#include <vtkTextExtraction.h>
Given a table containing document ids, URIs, Mime types and document contents, extracts plain text from each document, and generates a list of 'tags' that delineate ranges of text. The actual work of extracting text and generating tags is performed by an ordered list of vtkTextExtractionStrategy objects.
By default, vtkTextExtraction has just a single strategy for extracting plain text documents. Callers will almost certainly want to supplement or replace the default with their own strategies.
Inputs: Input port 0: (required) A vtkTable containing document ids, Mime types and document contents (which could be binary).
Outputs: Output port 0: The same table with an additional "text" column that contains the text extracted from each document.

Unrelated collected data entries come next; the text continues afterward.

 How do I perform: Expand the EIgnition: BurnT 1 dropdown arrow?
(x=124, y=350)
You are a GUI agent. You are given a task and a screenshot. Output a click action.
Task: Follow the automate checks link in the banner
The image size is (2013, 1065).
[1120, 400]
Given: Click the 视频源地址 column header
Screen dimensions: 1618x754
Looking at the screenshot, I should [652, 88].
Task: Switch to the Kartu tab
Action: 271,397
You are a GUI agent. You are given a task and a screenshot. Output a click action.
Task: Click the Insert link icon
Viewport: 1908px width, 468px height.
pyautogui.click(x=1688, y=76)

Output port 1: A table of document tags that includes "document", "uri", "begin", "end", and "type" columns.
Use SetInputArrayToProcess(0, ...) to specify the input table column that contains document ids (must be a vtkIdTypeArray). Default: "document".
Use SetInputArrayToProcess(1, ...) to specify the input table column that contains URIs (must be a vtkStringArray). Default: "uri".
Use SetInputArrayToProcess(2, ...) to specify the input table column that contains Mime types (must be a vtkStringArray). Default: "mime_type".
Use SetInputArrayToProcess(3, ...) to specify the input table column that contains document contents (must be a vtkStringArray). Default: "content".
Definition at line 26 of file vtkTextExtraction.h.